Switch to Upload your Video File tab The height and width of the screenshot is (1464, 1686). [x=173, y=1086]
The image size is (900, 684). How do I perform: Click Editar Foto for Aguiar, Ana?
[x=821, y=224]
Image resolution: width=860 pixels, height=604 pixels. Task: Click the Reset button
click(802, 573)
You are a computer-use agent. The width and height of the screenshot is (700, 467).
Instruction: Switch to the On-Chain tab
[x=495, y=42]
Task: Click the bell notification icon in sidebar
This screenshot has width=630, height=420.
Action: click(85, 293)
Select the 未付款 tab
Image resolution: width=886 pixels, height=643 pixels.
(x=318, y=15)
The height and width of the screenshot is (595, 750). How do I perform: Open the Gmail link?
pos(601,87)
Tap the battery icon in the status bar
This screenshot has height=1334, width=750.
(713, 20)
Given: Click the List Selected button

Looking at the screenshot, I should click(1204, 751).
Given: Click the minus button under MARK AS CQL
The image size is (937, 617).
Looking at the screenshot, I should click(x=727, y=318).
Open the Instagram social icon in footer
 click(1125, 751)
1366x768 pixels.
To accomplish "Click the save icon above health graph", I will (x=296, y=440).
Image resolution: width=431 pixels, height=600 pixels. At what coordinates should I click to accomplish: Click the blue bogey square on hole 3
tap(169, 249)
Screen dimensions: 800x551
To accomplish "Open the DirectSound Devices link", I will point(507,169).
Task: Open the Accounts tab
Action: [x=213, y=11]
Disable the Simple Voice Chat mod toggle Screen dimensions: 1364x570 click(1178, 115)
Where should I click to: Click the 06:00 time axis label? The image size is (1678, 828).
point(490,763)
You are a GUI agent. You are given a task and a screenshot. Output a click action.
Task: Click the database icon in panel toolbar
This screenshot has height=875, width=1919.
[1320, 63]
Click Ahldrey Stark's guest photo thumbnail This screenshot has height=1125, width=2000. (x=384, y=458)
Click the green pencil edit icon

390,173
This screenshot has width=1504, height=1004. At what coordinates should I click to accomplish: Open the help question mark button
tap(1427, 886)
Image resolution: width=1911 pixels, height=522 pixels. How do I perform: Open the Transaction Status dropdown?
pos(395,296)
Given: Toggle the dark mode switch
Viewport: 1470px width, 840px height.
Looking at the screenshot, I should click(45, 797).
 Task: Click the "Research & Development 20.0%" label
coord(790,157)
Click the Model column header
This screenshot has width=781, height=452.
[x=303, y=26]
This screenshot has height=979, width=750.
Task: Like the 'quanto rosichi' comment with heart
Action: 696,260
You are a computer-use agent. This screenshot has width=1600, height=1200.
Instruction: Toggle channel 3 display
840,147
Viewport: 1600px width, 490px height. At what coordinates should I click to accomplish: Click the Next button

━━━━━━

> [THE PROBLEM] Please write out, exactly as they appear above, only the lines in the stretch from the line with "The image size is (900, 684)." through the line with "Task: Click the bell".

> [EXERCISE RESULT]
The image size is (900, 684). How do I perform: Click Editar Foto for Aguiar, Ana?
[x=821, y=224]
Image resolution: width=860 pixels, height=604 pixels. Task: Click the Reset button
click(802, 573)
You are a computer-use agent. The width and height of the screenshot is (700, 467).
Instruction: Switch to the On-Chain tab
[x=495, y=42]
Task: Click the bell notification icon in sidebar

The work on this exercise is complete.